## About this exercise
Give back all of the data exactly, with every picture omitted.

## Data records
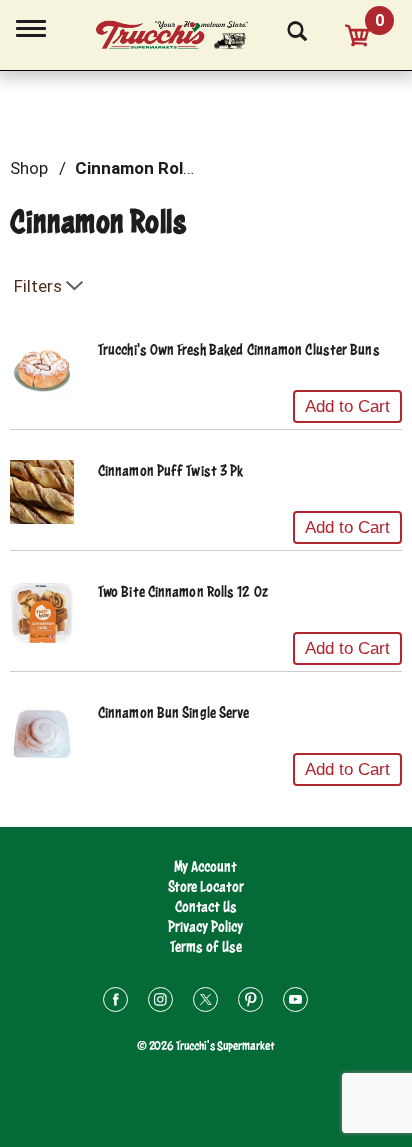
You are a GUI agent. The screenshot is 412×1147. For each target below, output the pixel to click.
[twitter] (205, 1002)
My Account (205, 866)
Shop (29, 168)
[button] (347, 407)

## Answer for this exercise
You are a GUI agent. The screenshot is 412×1147. For each target below, output the pixel to click.
[twitter] (205, 1002)
My Account (205, 866)
Shop (29, 168)
[button] (347, 407)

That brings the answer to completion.